Given exercise
Copy out the lines of the records from the one containing "Given: Expand the" through the end of the records, inclusive, without changes. Leave the pictures out of your answer.

Data rows
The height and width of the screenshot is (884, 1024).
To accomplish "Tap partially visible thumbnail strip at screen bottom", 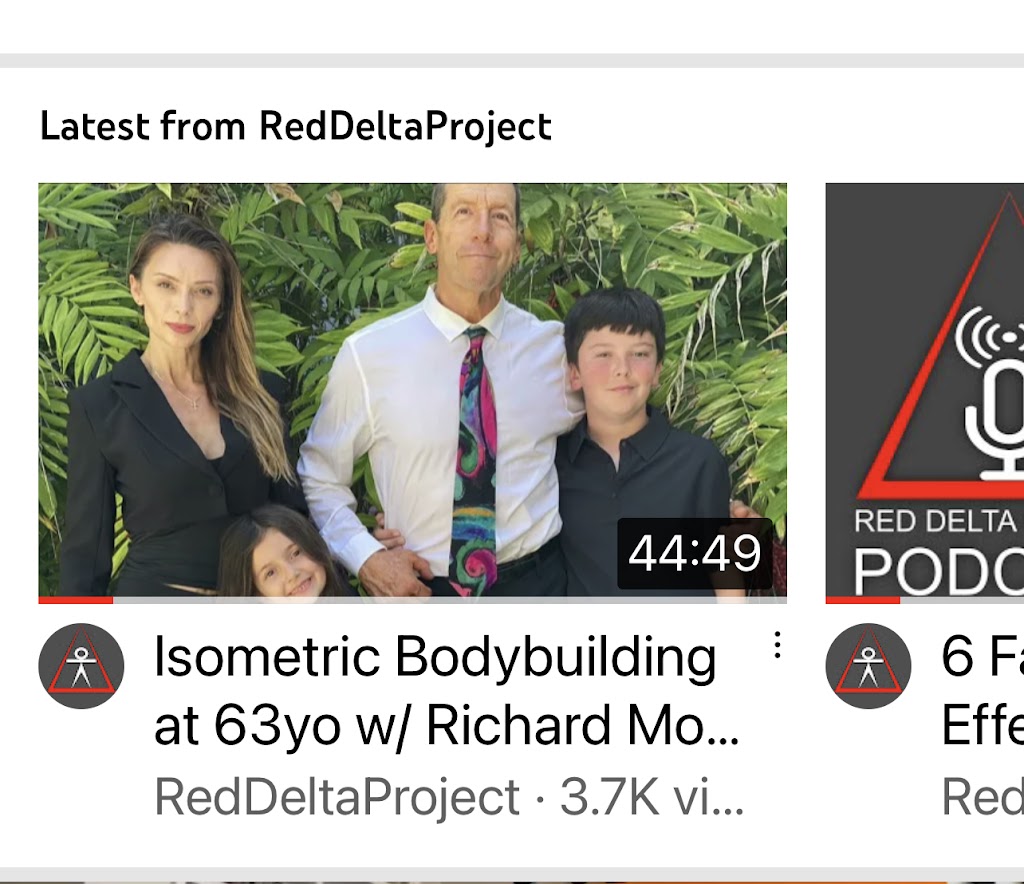I will 512,881.
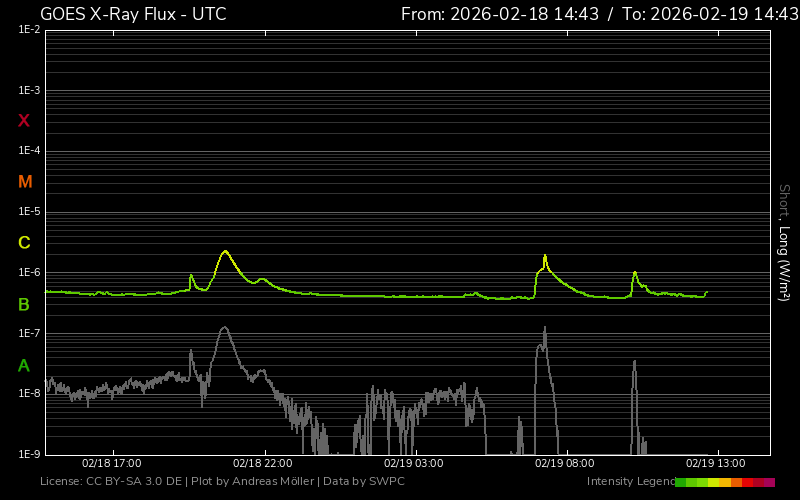Select the 02/19 13:00 time axis label
The width and height of the screenshot is (800, 500).
pos(715,464)
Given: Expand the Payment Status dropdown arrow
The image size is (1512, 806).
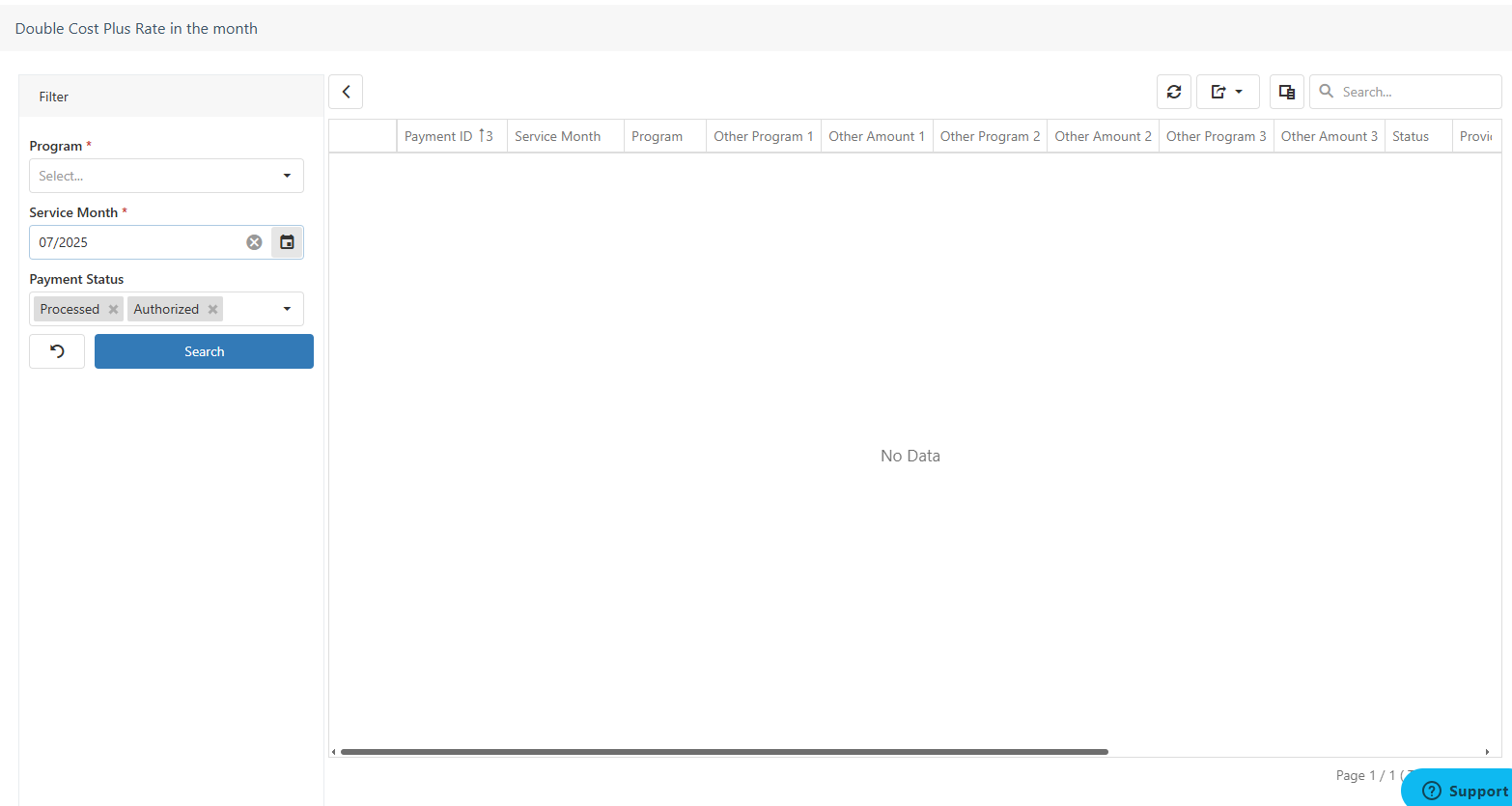Looking at the screenshot, I should [287, 309].
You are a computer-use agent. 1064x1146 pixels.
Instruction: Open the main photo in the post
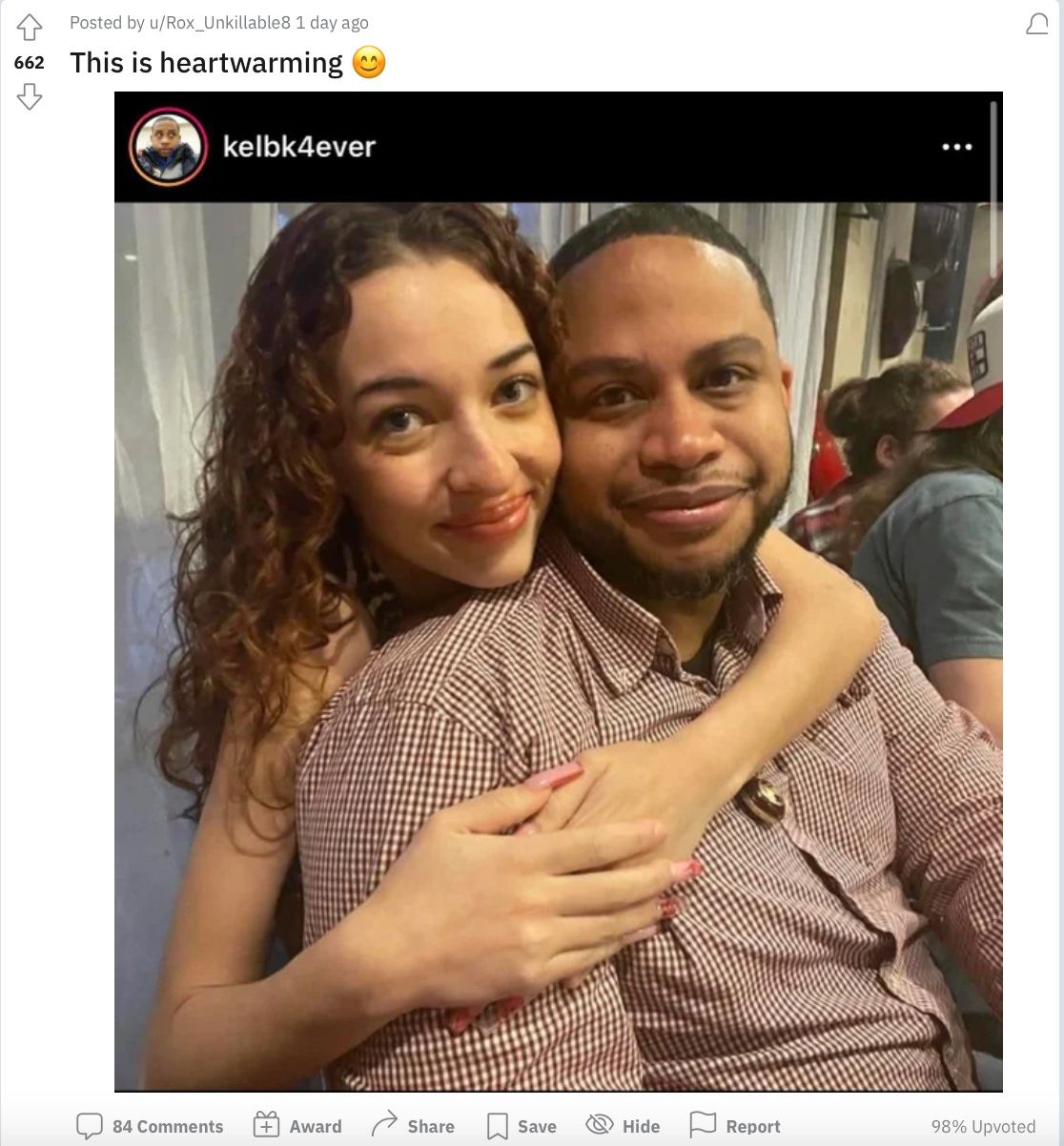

Exercise solution
Given: Expand the Payment Status dropdown arrow
The image size is (1512, 806).
Looking at the screenshot, I should [287, 309].
You are a computer-use agent. 1064x1146 pixels.
Instruction: Open the main photo in the post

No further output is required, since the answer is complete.